3.2 Missing Data Avoidance
- Some missing data occur in almost any data collection effort. Unit-level missing data occur when a report that should have been received is completely missing or is received and cannot be used (e.g., garbled data, missing key variables). Item-level missing data occur when data are missing for one or more items in an otherwise complete report.
For example, for an incident report for a hazardous material spill, unit-level missing data occur if the report was never sent in. It would also occur if it was sent in, but all entries were obliterated. Item-level missing data would occur if the report was complete, except it did not indicate the quantity spilled.
- The extent of unit-level missing data can sometimes be difficult to determine. If a report should be sent in whenever a certain kind of incident occurs, then non-reporters can only be identified if crosschecked with other data sources. On the other hand, if companies are required to send in periodic reports, the previous period may provide a list of the expected reporters for the current period.

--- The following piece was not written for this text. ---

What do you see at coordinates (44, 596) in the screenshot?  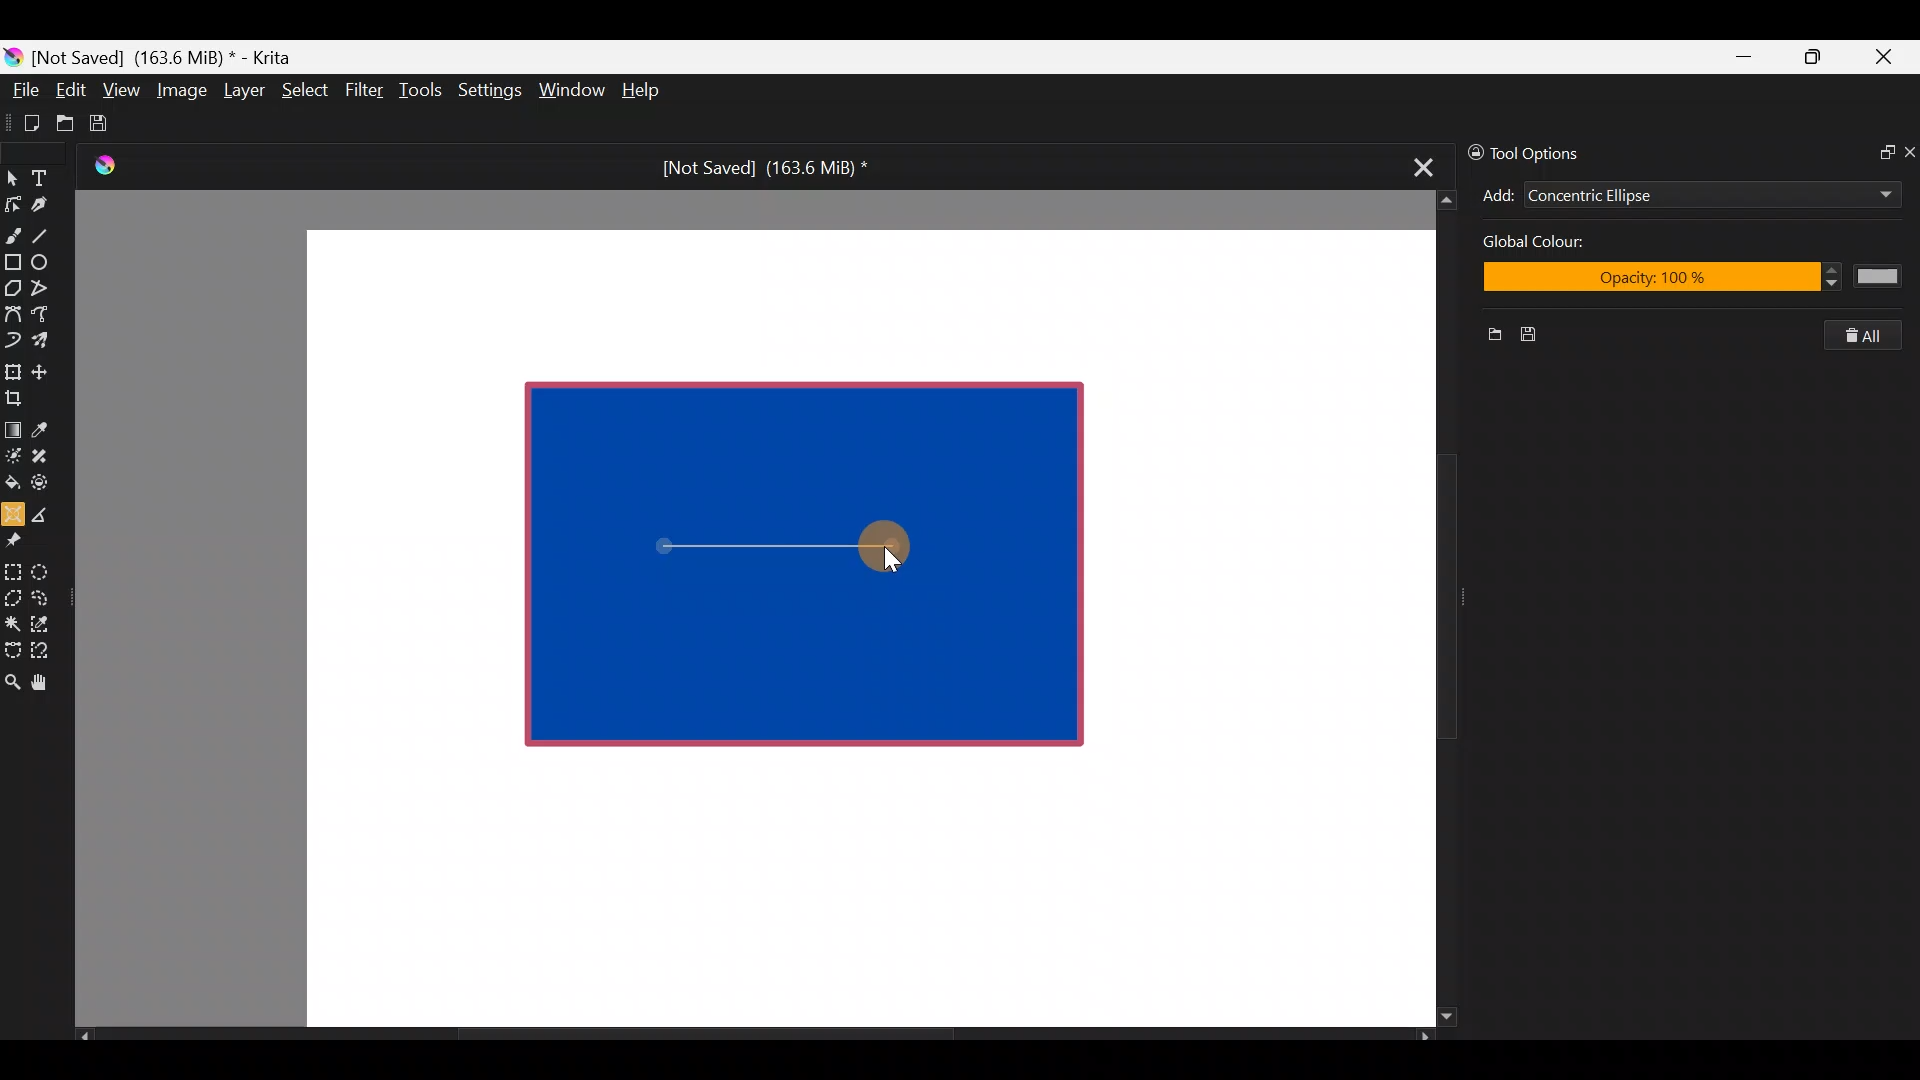 I see `Freehand selection tool` at bounding box center [44, 596].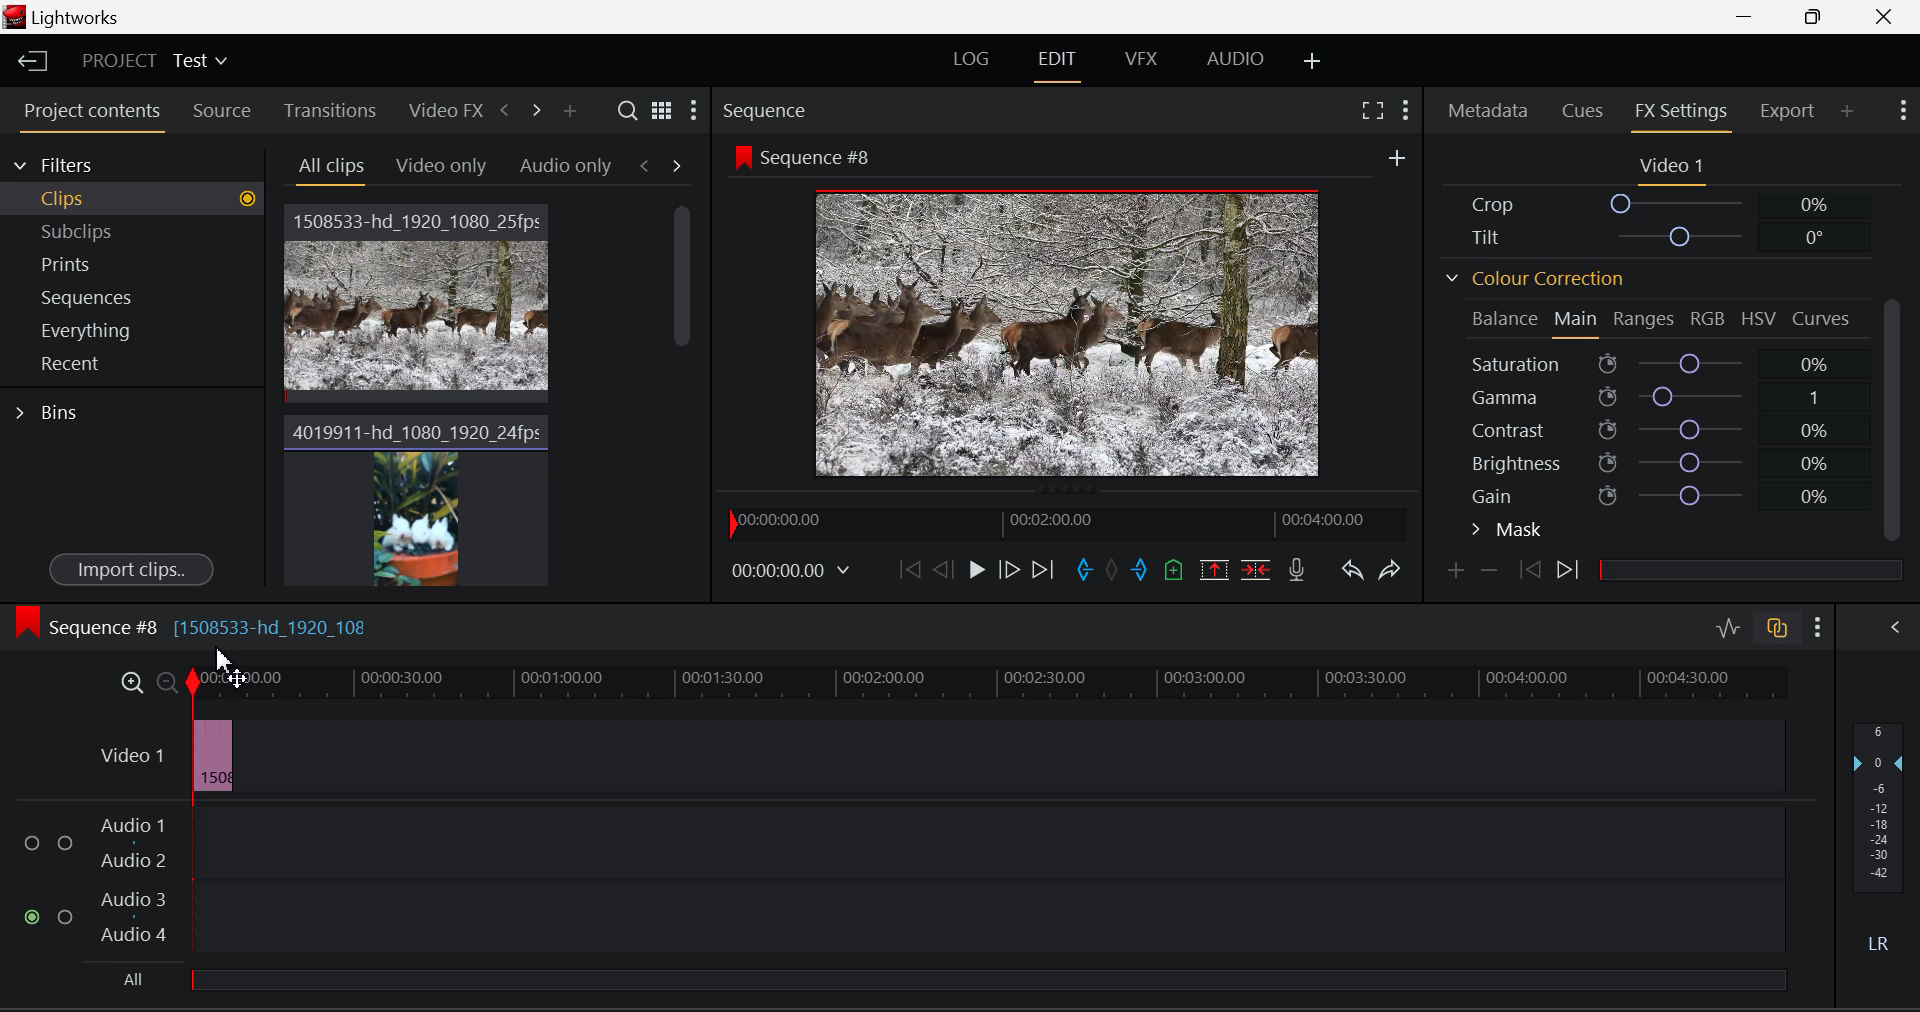  I want to click on Show Audio Mix, so click(1900, 630).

Both can also be true for item-level missing data. For example, in a travel survey asking for trips made, forgotten trips would not necessarily be known.

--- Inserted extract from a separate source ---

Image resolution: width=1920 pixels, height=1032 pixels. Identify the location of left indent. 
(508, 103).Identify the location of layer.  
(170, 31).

- Some form of missing data follow-up will dramatically reduce the incidents of both unit-level and item-level missing data.
For example, a process to recontact the data source can be used, especially when critical data are left out. A series of recontacts may be used for unit nonresponse. Incident reporting collections can use some form of cross-check with other data sources to detect when incidents occur, but are not reported.

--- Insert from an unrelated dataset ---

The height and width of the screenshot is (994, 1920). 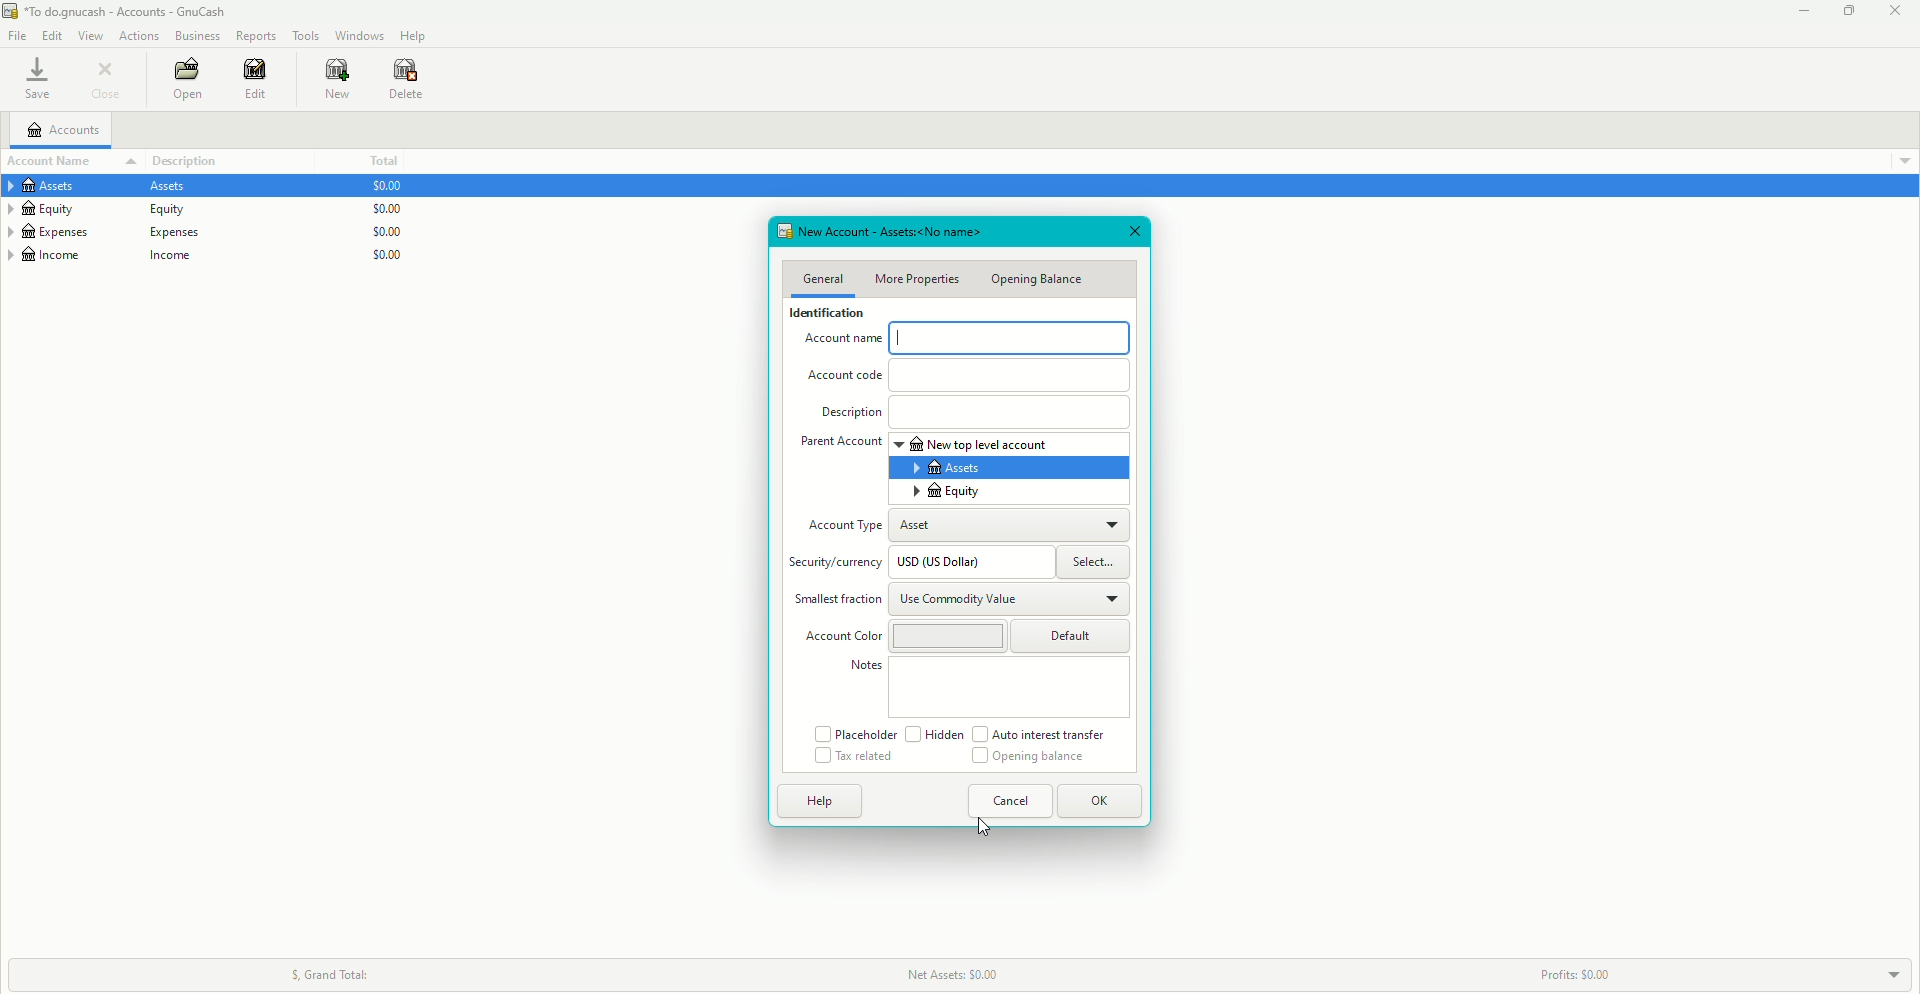 I want to click on Cursor, so click(x=985, y=822).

- When data are supplied by a third-party data collector, some initial data check and follow-up for missing data will dramatically reduce the incidents of missing data.
- All data collection programs should have some follow-up of missing reports and data items, even if the data are provided by third-party sources.
For example, for surveys and periodic reports, it is easy to tell what
is missing at any stage and institute some form of contact (e.g.,
mail out, telephone contact, or personal visit) to fill in the missing
data. For incident reports, it is a little more difficult, as a missing
report may not be obvious.
- For incident reporting collections where missing reports may not be easily tracked, some form of checking process should exist to reduce missing reports.
- For missing data items the data collection owner should distinguish between: critical items like items legally required or otherwise important items (e.g., items used to measure DOT or agency performance).
- The missing data avoidance procedures should be documented and clearly posted with the data, or with disseminated output from the data.
- Data collection program design documentation should address how the collection process was designed to produce high rates of response.
- If data is collected by a third party, the data collection program documentation should indicate how the third party deals with missing data, if that documentation is available.
- Groves, R.M. and M.P. Couper. 1998. Nonresponse in Household Interview Surveys. New York, NY: Wiley.